Sick of an opioid overdose crisis that had killed four people in his town of 30,000 since the first of January, Gloucester, Massachusetts Police Chief Leonard Campanello wanted to make certain he didn’t have to investigate another one.
Starting on June 1 in Gloucester, any addict who walks into his police station seeking help will get it—and they won’t face charges. They’ll be assigned an “angel,” like a sponsor, to help them through the transition. And nasal Narcan, which helps in the immediate aftermath of an overdose, is being made available at potentially no cost without prescription or insurance. Campanello swung a deal with a local CVS to make it happen.
“The reasons for the difference in care between a tobacco addict and an opiate addict is stigma and money,” he wrote. “Petty reasons to lose a life.”
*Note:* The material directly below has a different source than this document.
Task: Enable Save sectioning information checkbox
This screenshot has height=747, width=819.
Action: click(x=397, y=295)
Campanello wants to fix the drug problem in his city, not punish those who fell victim to it.
It’s now been 44 years since Richard Nixon declared he would “wage a new, all-out offensive” on drug abuse in what many called the beginning of the War on Drugs. In Massachusetts last year, more than 1,000 people died of opioid overdoses alone—an increase of 33 percent from three years prior.
“Police departments have started to realize through the years that, from a policing perspective, what they were doing simply wasn’t working,” Leo Beletsky, an assistant professor of law and health sciences at Northeastern University, told The Daily Beast.
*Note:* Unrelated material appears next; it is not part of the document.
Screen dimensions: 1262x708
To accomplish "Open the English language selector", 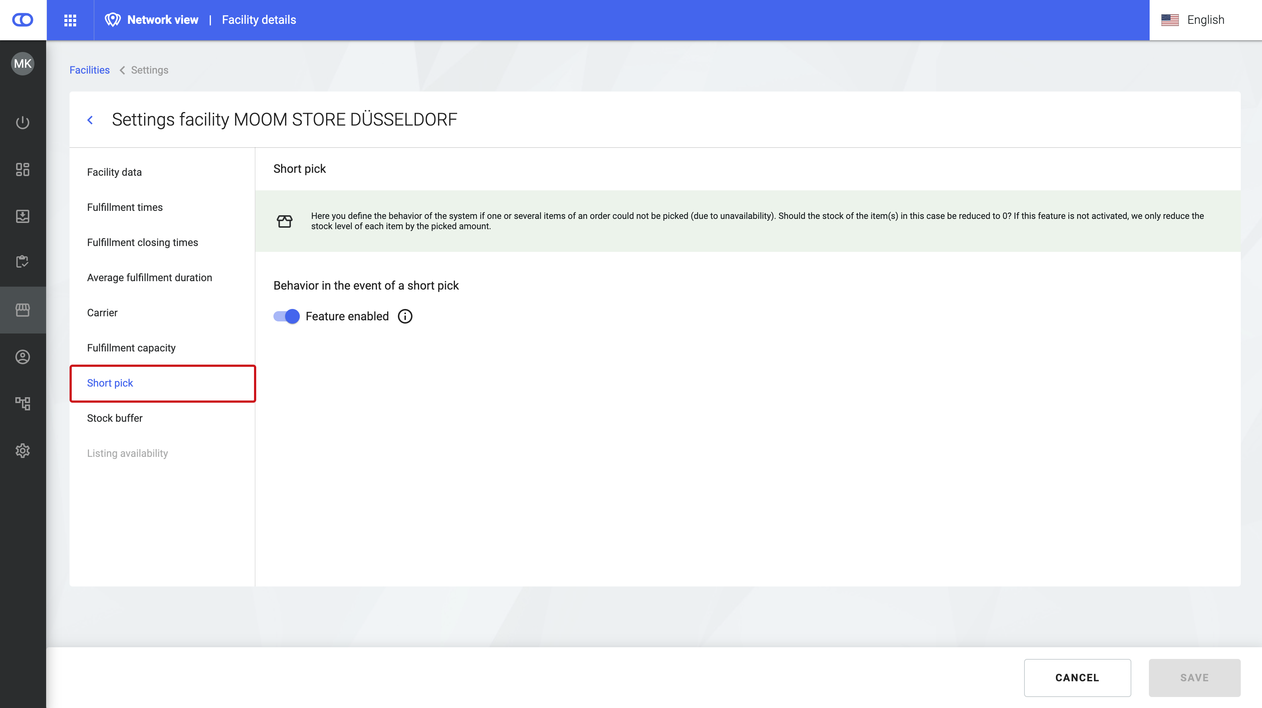I will [x=1193, y=20].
“We are seeing this as de facto decriminalization,” says Kris Nyrop. “Local government and police departments really do have the power to make phenomenal changes that could chip away at the drug war. I had no idea how much prosecutorial discretion existed before we started LEAD and am consistently impressed.”
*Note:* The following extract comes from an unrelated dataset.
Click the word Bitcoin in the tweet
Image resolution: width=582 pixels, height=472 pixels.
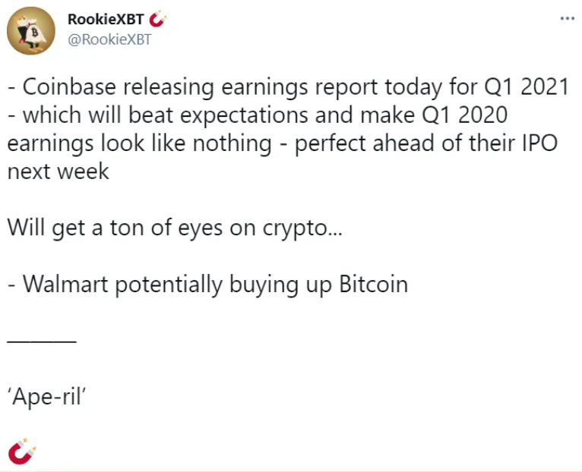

LEAD is the Seattle-based Law Enforcement Assisted Diversion program, and it’s a way to use that prosecutorial discretion to get those busted for drug abuse help without ever affecting the user’s rap sheet. It's still operating on a pilot basis, but it goes like this:
“Your officer can tell the guy, ‘Door Number 1 is the King County Jail. Door Number 2 is case management,’” says Nyrop, a public defender who is LEAD’s program director. “Then, if they pick the second one, it’s a direct hand off straight from the officer to the case manager. They are then officially in LEAD. Totally harm-free, and the person who needs help doesn’t have to plead guilty first to get it.”
... LEAD members are 60 percent less likely to reoffend. The real test, however, might come in the next part of the trial: a cost-offset analysis to see how much LEAD is really costing. In America, the drug war is a $51 billion-per-year gambit, and private prisons take in $3.3 billion of that money annually. So LEAD needs to not only work—it needs to be cheap, too.
“We’re seeing early on that doing LEAD costs less,” says Nyrop. “The results aren’t in yet, but we’re very hopeful. Especially if you brought it to scale, it can cost less. You can close down a facility, or a wing of a jail.